8 In C. S. Lewis (almost in a diametrical opposition to Heinlein’s playful subversion of contemporary conventions), humanism equals remission, a presupposition that is reinforced by Ransom’s skill as a linguist, opposed to Weston’s and Devine’s Faustian preferences for an unethical approach to science and technology. But, as Robert Scholes has noticed in “Boiling Roses: Thoughts on Science Fantasy”, it is from the beginning a humanism modulated (or perhaps contaminated) by “not just Christianity, but a very Catholic version of it” (Scholes 18).

9 Cf. his capacity for self-irony, for example in the hilarious passage in VALIS where Horselover Fat talks to the fundamentalist therapist Maurice (VALIS §6, 96-97).

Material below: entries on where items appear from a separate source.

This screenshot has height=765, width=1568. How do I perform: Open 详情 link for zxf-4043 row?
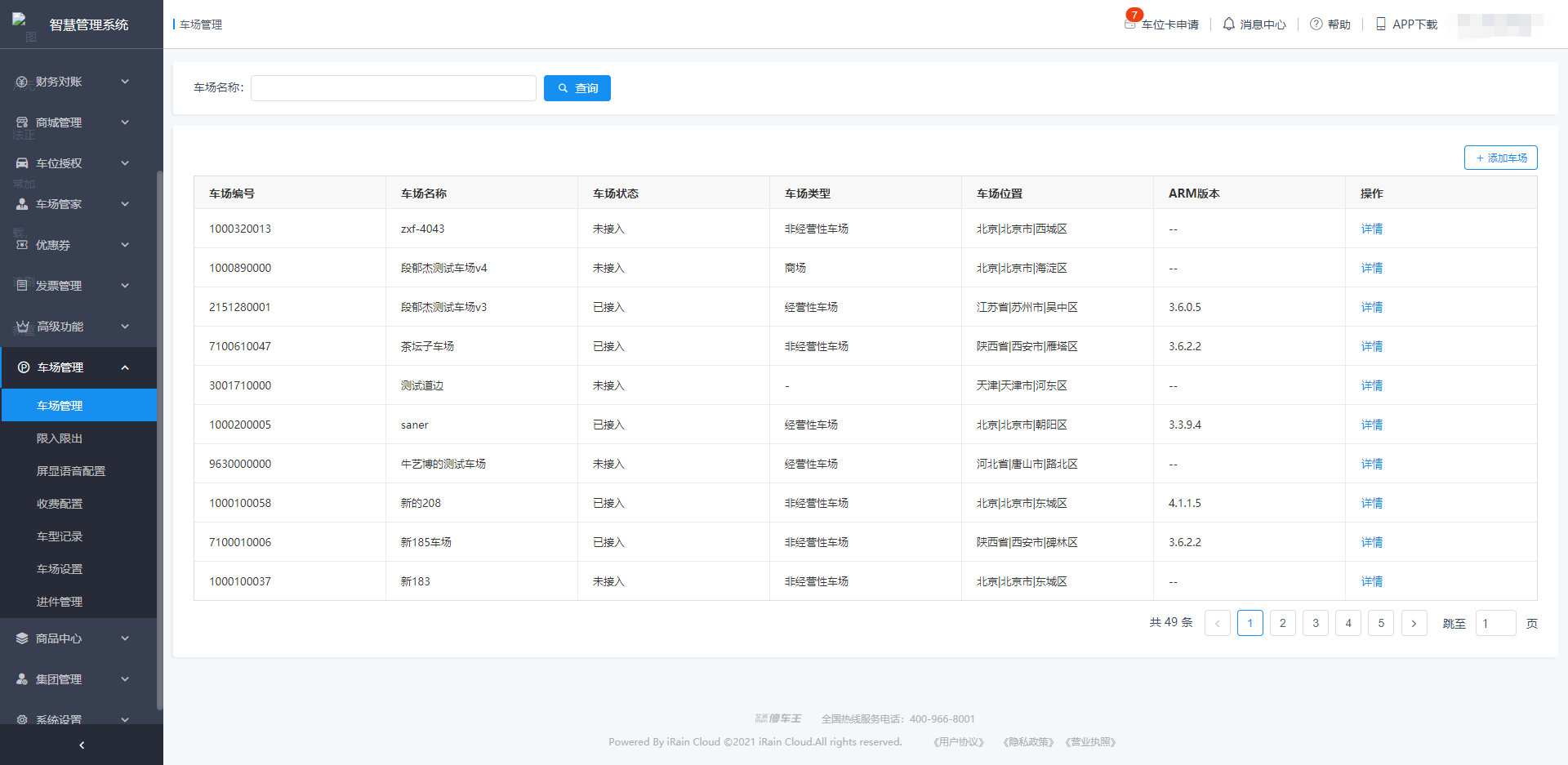click(1371, 229)
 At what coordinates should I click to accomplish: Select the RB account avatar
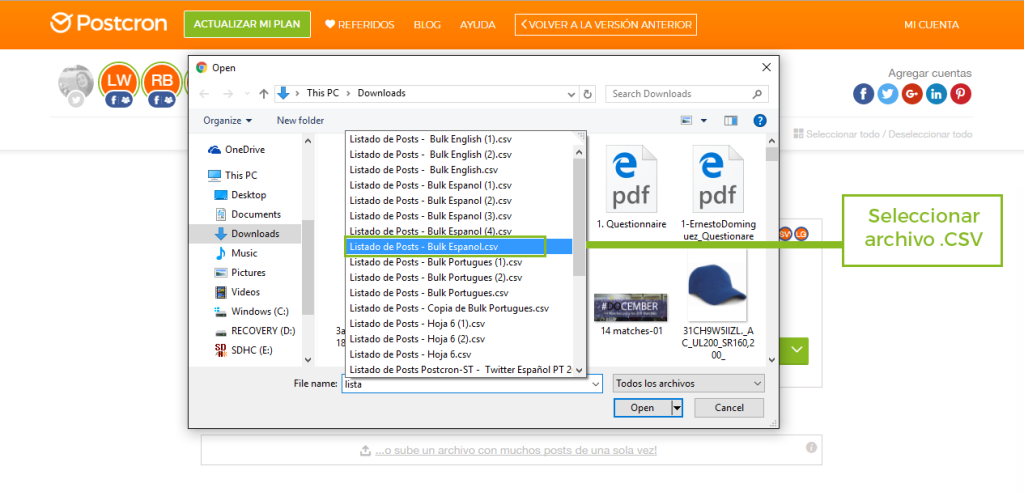click(161, 81)
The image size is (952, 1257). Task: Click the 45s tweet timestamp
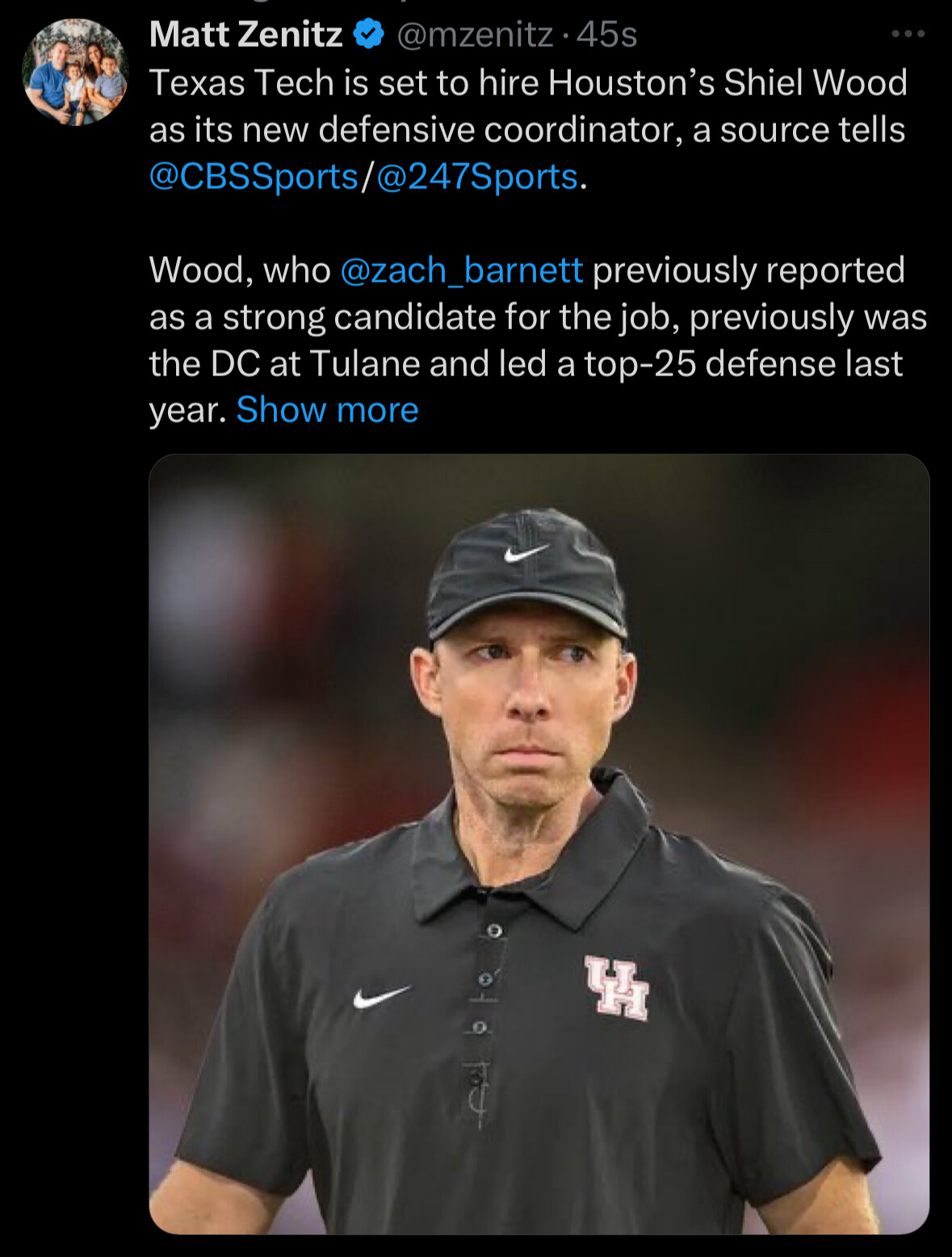(607, 35)
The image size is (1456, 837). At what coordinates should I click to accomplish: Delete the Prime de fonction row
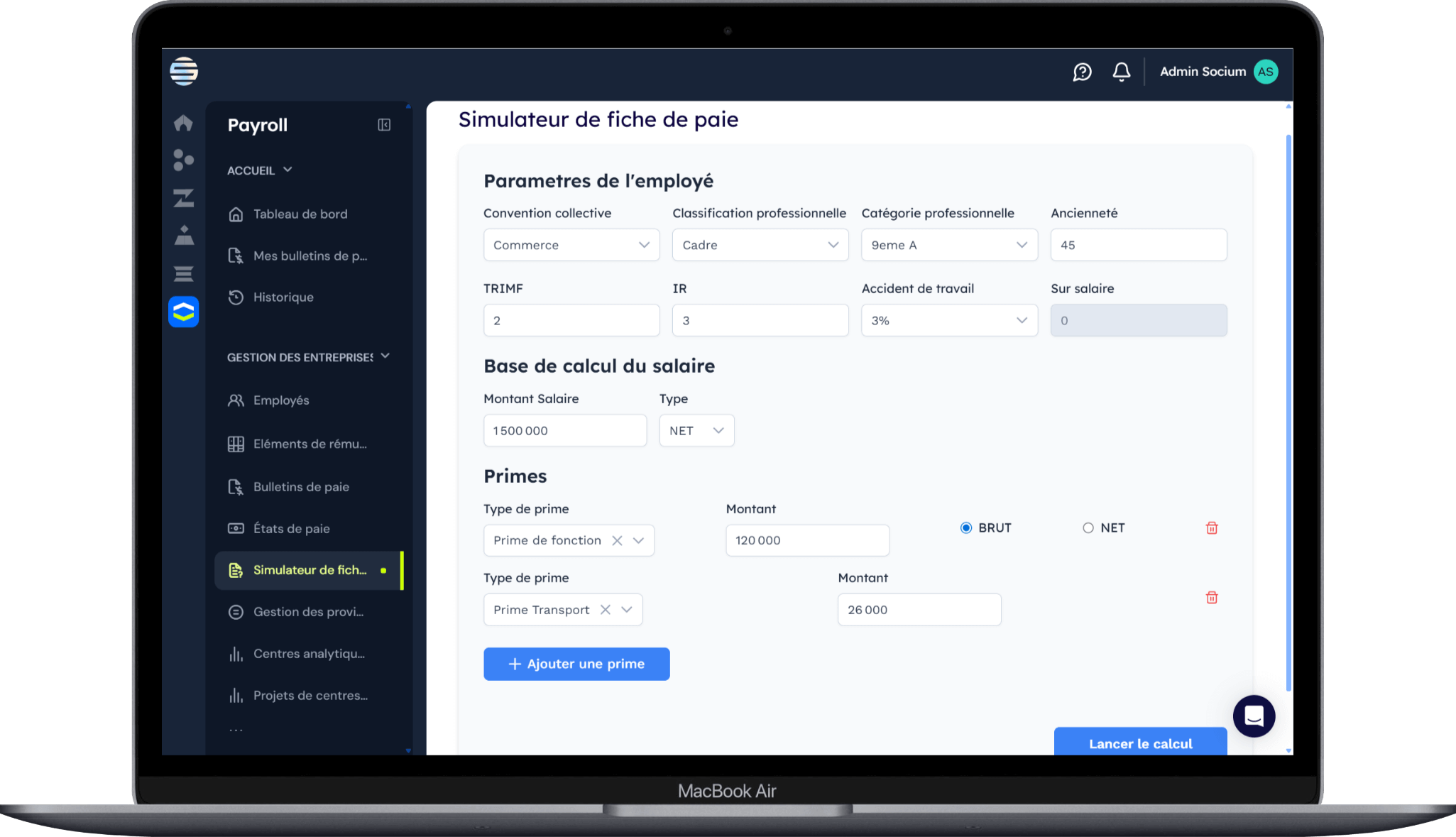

10 Unless we no longer feel it like ours, as the “lunatics” in the novel Time Out of Joint or, to a certain extent, the Venusians in the novelette “War Veteran”. Both were written in the fifties, though, a fact that weakens their strength as a counter-example.

11 Maybe all of them are. The fact that all (re)appear in The Simulacra also reinforces Kim Stanley Robinson’s claim on the novel being one illustration of his “extravagant inclusion” of too many elements (cf. Robinson 72).